◆ **TASK STATEMENT**
Copy out the data line by line exactly, from its start to the line bearing "Screen dimensions: 273x161", inclusive.
============================================================
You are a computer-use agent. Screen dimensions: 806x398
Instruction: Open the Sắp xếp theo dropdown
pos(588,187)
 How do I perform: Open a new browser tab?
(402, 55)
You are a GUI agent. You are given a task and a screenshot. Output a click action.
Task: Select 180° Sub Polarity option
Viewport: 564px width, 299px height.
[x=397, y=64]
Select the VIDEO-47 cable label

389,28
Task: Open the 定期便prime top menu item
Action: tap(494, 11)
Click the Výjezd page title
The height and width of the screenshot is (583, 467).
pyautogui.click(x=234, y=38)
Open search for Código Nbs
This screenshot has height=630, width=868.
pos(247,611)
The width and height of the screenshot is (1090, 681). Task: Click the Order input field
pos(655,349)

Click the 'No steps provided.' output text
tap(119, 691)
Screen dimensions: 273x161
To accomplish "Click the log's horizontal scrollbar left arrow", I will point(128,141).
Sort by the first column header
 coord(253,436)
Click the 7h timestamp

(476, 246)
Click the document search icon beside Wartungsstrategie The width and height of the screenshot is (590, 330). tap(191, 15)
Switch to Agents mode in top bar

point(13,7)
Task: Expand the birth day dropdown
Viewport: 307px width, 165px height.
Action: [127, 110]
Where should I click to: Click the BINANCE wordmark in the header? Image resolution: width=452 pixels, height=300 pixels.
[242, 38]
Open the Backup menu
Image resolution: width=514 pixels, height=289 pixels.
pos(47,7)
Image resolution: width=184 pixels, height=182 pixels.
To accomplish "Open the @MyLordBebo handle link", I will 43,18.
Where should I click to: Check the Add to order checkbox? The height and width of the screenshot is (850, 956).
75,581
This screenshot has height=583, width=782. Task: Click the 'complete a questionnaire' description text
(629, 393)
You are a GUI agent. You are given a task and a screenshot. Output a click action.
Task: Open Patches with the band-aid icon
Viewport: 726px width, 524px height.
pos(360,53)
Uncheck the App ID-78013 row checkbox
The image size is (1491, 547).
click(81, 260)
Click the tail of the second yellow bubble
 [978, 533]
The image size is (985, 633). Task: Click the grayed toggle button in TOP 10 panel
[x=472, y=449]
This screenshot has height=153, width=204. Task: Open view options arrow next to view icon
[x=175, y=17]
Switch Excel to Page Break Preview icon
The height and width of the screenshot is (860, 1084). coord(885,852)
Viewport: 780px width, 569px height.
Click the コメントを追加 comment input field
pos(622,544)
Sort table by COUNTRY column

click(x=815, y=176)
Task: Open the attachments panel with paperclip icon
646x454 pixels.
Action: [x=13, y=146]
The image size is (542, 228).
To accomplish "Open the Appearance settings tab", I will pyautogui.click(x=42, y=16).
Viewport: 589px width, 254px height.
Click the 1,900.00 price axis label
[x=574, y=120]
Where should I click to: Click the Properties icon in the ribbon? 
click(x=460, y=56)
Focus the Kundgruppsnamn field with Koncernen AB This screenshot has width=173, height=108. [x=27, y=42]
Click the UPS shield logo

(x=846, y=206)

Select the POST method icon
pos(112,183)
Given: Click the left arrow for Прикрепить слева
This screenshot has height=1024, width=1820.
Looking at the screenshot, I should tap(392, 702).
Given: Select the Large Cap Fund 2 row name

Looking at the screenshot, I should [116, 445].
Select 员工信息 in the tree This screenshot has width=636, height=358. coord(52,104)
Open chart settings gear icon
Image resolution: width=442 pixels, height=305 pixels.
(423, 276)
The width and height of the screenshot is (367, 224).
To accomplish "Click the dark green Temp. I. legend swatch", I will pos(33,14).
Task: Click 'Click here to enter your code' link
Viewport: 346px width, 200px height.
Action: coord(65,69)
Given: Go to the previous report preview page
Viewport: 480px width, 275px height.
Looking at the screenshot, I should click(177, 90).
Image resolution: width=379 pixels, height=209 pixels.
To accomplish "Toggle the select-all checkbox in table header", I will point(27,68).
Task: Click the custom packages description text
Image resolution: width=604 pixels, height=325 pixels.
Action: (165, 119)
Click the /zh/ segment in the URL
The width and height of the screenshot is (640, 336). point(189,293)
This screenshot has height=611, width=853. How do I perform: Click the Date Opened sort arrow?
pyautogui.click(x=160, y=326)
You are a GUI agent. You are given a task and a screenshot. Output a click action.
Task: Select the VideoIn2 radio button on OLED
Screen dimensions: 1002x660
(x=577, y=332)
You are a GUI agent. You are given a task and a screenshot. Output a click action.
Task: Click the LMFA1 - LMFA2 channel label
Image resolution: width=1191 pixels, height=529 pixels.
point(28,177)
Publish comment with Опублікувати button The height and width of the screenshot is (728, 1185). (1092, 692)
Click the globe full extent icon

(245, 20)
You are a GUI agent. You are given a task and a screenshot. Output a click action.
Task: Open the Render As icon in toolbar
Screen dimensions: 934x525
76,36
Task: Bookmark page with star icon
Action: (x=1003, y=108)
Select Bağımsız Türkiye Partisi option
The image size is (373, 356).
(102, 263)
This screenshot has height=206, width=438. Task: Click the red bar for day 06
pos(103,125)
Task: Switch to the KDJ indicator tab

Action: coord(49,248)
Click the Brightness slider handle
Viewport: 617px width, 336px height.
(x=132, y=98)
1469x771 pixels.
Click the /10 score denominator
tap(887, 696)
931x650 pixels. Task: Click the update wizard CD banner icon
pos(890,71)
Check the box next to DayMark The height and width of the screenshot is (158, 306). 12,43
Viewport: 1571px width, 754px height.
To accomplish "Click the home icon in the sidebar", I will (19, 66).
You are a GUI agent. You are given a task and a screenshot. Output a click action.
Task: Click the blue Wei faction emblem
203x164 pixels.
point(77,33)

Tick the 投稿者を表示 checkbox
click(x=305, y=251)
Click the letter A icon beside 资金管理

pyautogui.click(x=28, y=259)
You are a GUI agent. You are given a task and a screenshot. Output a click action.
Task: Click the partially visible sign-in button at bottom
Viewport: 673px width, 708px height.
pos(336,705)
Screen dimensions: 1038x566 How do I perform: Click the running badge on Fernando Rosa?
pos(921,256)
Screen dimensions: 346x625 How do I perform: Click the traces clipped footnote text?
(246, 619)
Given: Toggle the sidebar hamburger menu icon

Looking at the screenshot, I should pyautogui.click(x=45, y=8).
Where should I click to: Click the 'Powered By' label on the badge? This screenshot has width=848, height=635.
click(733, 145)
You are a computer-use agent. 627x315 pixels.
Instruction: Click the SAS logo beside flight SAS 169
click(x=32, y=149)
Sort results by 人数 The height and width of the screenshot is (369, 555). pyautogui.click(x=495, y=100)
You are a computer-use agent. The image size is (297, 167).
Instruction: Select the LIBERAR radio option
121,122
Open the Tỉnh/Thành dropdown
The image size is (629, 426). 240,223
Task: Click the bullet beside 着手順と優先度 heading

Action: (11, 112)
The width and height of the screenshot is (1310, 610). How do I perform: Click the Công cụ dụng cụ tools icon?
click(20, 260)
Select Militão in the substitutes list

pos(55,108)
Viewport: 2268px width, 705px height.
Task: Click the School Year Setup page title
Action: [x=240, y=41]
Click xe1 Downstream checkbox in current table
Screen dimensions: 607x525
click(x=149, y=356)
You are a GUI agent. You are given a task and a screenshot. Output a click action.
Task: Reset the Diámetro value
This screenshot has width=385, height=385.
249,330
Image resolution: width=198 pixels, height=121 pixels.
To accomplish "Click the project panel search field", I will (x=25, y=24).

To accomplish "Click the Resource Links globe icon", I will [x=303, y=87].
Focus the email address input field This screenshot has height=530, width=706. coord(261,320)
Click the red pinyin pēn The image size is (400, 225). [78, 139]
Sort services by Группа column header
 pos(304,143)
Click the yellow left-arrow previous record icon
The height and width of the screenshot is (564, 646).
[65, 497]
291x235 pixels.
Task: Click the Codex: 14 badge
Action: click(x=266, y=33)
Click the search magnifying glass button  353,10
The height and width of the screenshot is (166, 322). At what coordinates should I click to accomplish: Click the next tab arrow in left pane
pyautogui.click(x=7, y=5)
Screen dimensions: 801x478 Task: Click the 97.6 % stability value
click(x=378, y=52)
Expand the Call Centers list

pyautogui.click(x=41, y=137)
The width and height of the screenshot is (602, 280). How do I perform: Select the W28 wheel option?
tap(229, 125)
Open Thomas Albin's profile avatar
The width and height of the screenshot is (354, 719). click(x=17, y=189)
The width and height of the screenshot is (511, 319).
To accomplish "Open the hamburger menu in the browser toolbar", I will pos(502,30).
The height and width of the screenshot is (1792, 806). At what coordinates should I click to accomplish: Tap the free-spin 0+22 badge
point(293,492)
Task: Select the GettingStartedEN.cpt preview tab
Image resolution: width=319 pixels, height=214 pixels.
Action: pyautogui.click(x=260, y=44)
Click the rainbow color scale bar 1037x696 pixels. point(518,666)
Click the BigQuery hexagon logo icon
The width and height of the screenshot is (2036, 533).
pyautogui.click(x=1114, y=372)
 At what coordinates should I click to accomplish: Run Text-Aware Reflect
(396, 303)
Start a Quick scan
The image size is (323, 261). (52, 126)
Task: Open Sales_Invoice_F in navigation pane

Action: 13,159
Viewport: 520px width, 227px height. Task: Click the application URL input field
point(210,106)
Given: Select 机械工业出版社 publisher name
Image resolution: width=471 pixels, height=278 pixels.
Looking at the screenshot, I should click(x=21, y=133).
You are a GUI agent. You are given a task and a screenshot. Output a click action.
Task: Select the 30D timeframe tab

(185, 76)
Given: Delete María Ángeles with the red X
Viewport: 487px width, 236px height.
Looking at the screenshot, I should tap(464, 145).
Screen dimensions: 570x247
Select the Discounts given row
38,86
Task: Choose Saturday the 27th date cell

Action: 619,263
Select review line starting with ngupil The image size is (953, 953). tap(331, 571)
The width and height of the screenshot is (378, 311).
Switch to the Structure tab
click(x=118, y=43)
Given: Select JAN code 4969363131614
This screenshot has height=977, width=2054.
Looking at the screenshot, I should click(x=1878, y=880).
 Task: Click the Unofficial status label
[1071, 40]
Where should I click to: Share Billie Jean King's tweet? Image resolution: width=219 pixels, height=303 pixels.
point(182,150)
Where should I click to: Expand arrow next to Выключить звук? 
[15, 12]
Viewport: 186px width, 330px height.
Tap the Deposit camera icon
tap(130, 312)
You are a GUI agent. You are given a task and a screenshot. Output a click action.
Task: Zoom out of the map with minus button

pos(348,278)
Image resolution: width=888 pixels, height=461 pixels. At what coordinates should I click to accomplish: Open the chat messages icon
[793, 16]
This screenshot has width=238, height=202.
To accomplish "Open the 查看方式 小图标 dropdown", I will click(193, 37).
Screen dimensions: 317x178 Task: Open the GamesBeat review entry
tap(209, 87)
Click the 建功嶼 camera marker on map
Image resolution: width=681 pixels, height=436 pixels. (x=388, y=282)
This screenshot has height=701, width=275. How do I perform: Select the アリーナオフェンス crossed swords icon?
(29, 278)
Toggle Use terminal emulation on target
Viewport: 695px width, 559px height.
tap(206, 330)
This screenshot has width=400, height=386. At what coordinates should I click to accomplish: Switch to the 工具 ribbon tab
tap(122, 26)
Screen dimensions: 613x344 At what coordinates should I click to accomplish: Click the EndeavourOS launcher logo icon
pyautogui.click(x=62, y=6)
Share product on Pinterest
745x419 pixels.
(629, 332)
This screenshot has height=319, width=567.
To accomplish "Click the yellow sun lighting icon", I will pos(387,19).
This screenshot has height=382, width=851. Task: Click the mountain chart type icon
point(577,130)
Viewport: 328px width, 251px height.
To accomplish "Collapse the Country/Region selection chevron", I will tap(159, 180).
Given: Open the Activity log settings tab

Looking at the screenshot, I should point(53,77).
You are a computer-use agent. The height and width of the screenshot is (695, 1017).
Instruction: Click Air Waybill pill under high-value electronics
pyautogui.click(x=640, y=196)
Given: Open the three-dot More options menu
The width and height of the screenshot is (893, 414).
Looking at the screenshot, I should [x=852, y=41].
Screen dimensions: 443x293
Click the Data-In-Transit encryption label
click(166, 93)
============================================================
◆ **EXPECTED ANSWER**
You are a computer-use agent. Screen dimensions: 806x398
Instruction: Open the Sắp xếp theo dropdown
pos(588,187)
 How do I perform: Open a new browser tab?
(402, 55)
You are a GUI agent. You are given a task and a screenshot. Output a click action.
Task: Select 180° Sub Polarity option
Viewport: 564px width, 299px height.
[x=397, y=64]
Select the VIDEO-47 cable label

389,28
Task: Open the 定期便prime top menu item
Action: tap(494, 11)
Click the Výjezd page title
The height and width of the screenshot is (583, 467).
pyautogui.click(x=234, y=38)
Open search for Código Nbs
This screenshot has height=630, width=868.
pos(247,611)
The width and height of the screenshot is (1090, 681). Task: Click the Order input field
pos(655,349)

Click the 'No steps provided.' output text
tap(119, 691)
Screen dimensions: 273x161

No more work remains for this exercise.